Fighting back, Democratic Rep. Sean Maloney offered an amendment to a different defense appropriations bill the following day that would have overturned this anti-LGBT provision. Amazingly enough, despite the GOP's wide majority in the chamber, it passed.
Or so it appeared. As the clock for the two-minute vote expired, 182 Democrats and 35 Republicans joined together to give Maloney's amendment 217 votes; the rest of the GOP could only muster up 206 votes against it. That's math simple enough even for the Republican leadership to understand—and indeed it did. Republicans held the vote open for another six minutes, enough time to coerce seven of their number to switch their votes "quietly from the back benches," as Democratic Whip Steny Hoyer put it.

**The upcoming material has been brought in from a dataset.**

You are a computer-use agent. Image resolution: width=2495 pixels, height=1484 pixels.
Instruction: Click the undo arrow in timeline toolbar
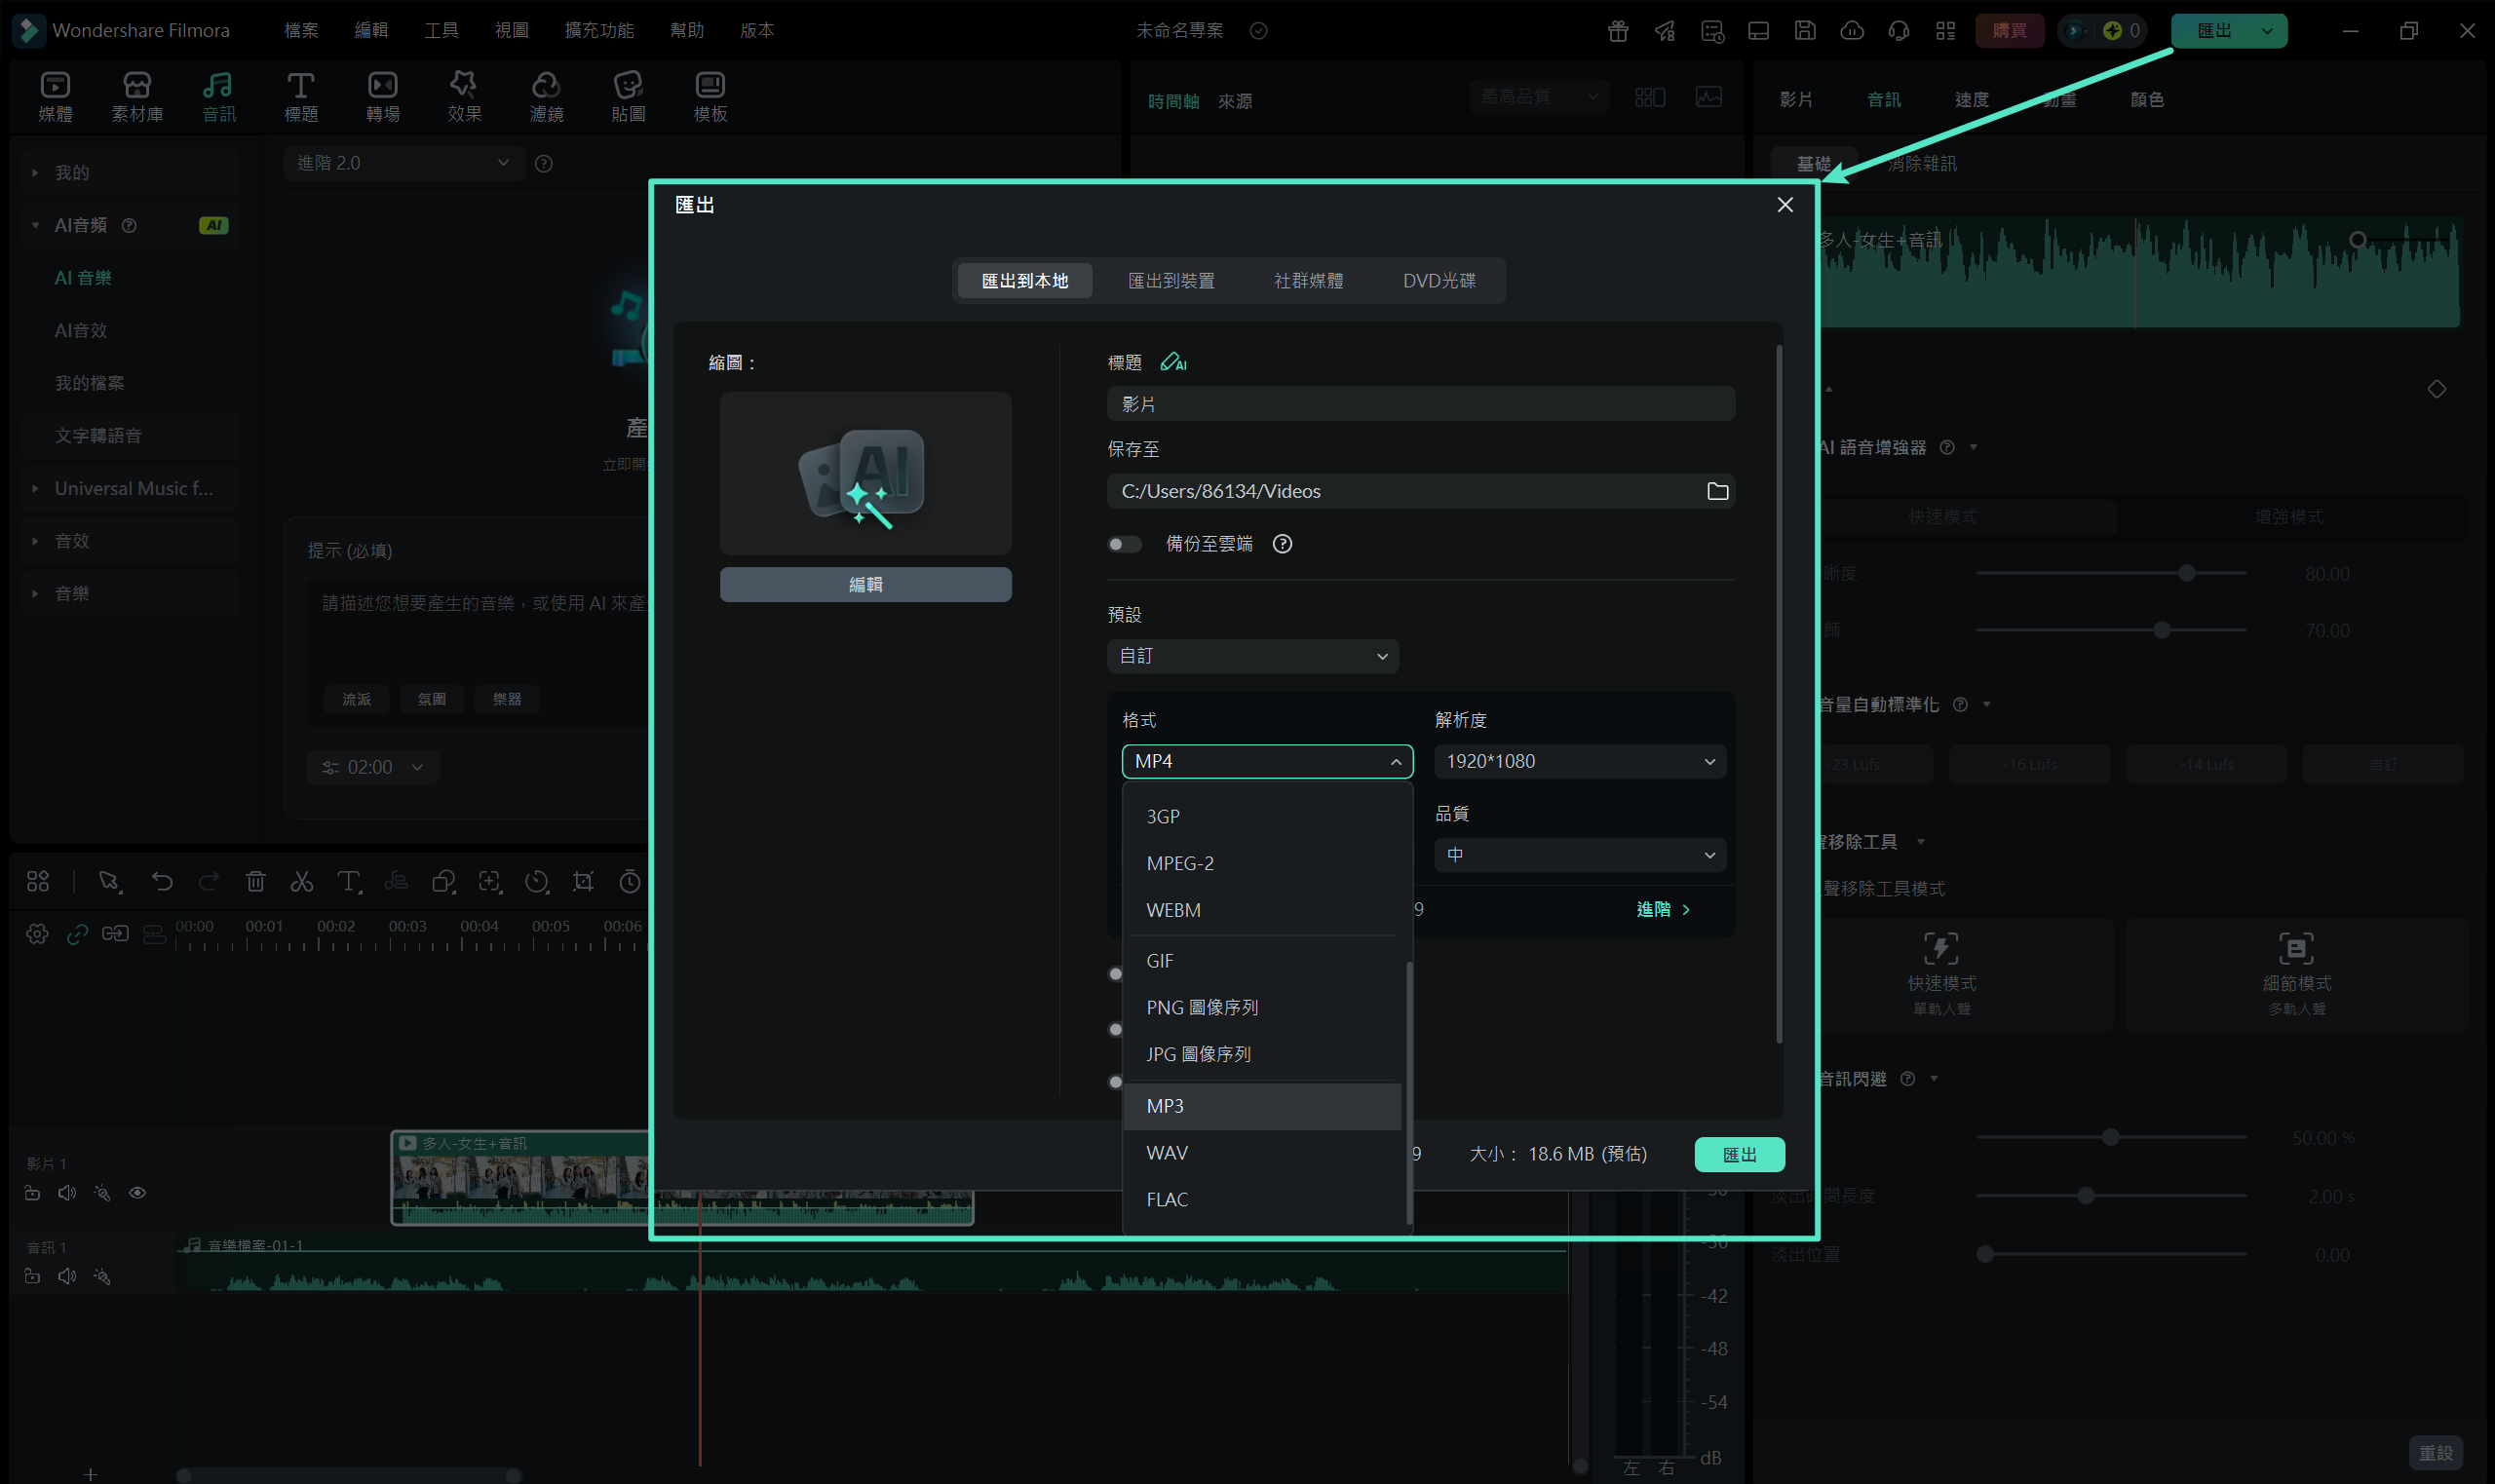162,881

But few congressional shenanigans get past Hoyer, and soon after, he tweeted out a list of the turncoats. It's an interesting assemblage, to say the least. Of the seven, fully four are potentially vulnerable this fall: California Reps. David Valadao and Jeff Denham; Iowa Rep. David Young; and Maine Rep. Bruce Poliquin. While all of these men are quite conservative, they all at least had the brains to oppose this particularly instance of anti-LGBT bigotry … but not enough fortitude to resist when their party leaders came demanding obedience.
And that's a real problem, because all four of the districts represented by this group went for Barack Obama in 2012, and all four are on Daily Kos Elections' list of races that either will be or could become competitive in November. The coverage of this skullduggery has already been unflattering, and this quartet will not only get painted by their Democratic opponents as bigots but as flip-floppers, too.
Oh, and if you're wondering why the GOP was so insistent on making sure the Maloney amendment failed, Rep. Charlie Dent, one of the provision's Republican supporters, explained that the more conservative members of his party didn't want to get stuck voting for a defense bill with a pro-LGBT amendment attached to it. So House GOP leaders figured they'd sacrifice a few congressman in bluer seats to protect the ultra-wingnuts from possible primary challenges. The Republican war rages on—and only Democrats stand to benefit.